For this post, I am bringing up something that’s been in the news a lot lately: AI art. I wanted to do a throwback to an earlier time in the field, so I found this article by The New York Times from 2015 about a piece (pictured above) that was actually put on auction at Christie’s in New York.

The piece is titled “Edmond de Belamy, from La Famille de Belamy,” and was created by Obvious, a French trio consisting of a computer science student and two businessmen. Nobody in Obvious had a background in art… which is obvious. Sorry, I had to go for it.
The image shows a blurry impression of a portrait of a white man in a 17th century suit. The black of his suit and hair bleed seamlessly with the splash of black behind his head. The whole thing has the texture of brush strokes, but there is no clear direction to them, only vague swirls. He is positioned at the upper left corner of the canvas, with a generous amount of ivory beige between him and the bottom right corner. In sharp contrast to the man-shape smudge, occupying the lower right corner, is the sharp black text of a formula - the formula the Generative Adversarial Network used to create him.

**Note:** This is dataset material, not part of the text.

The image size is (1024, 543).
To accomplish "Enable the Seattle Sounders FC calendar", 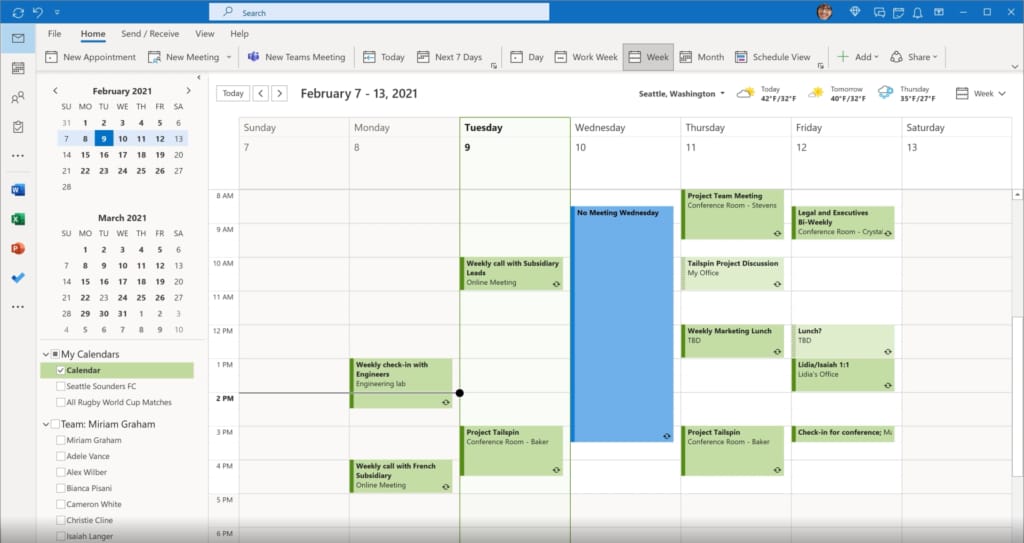I will pyautogui.click(x=62, y=386).
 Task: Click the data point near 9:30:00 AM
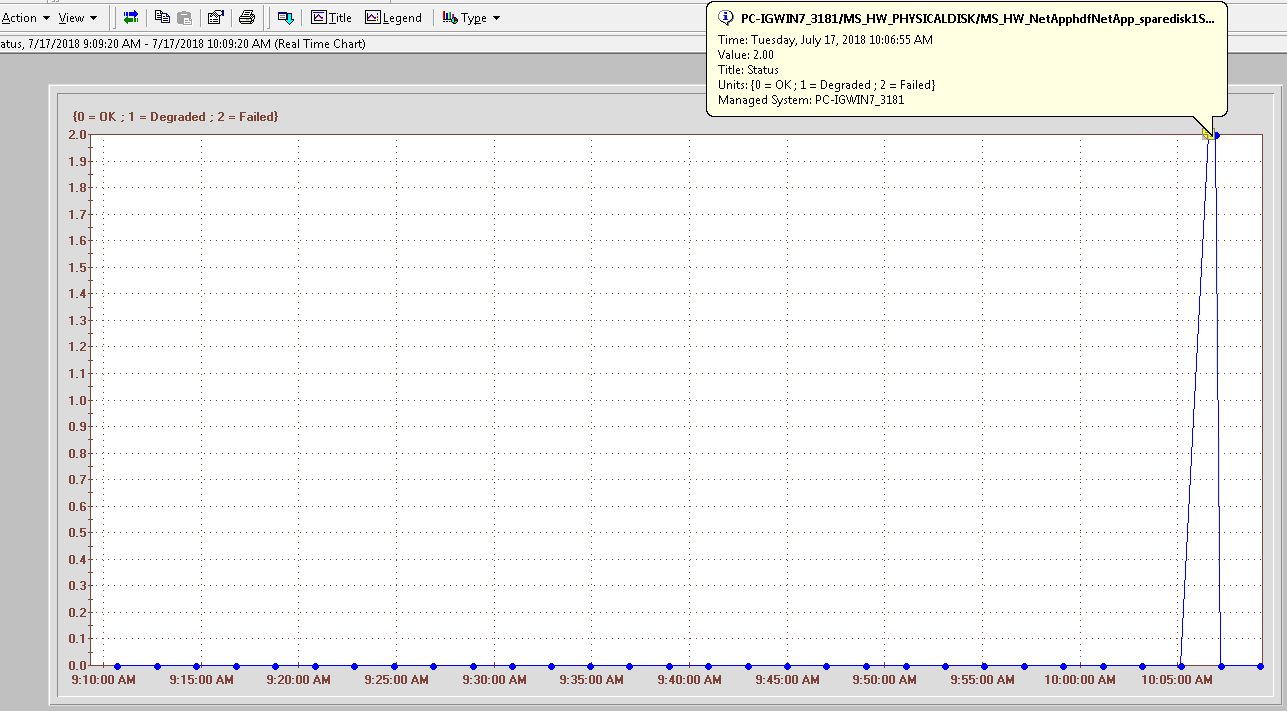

This image is from some time ago, but experts in AI art even at that time were wondering how that image made it to Christie’s. GANs had been used for years by 2015, and other AI artists were already pioneering new methods. The code the team used to create the image was even open source. Christie’s reached out the the trio first, apparently in a bid to gauge the appetite for AI work among the artistic elite. The same place that sold a Leonardo da Vinci for $450 million only set the starting bid for this piece at $7,000.
I, personally, think it’s just ok. It’s neat, but it doesn’t seem to explore anything else besides rote memorization and repetition, like a child in school. The white space at the bottom is like a metaphor for how much more the image would need to say something new in a space that is supposed to be revolutionary. But those are just my thoughts!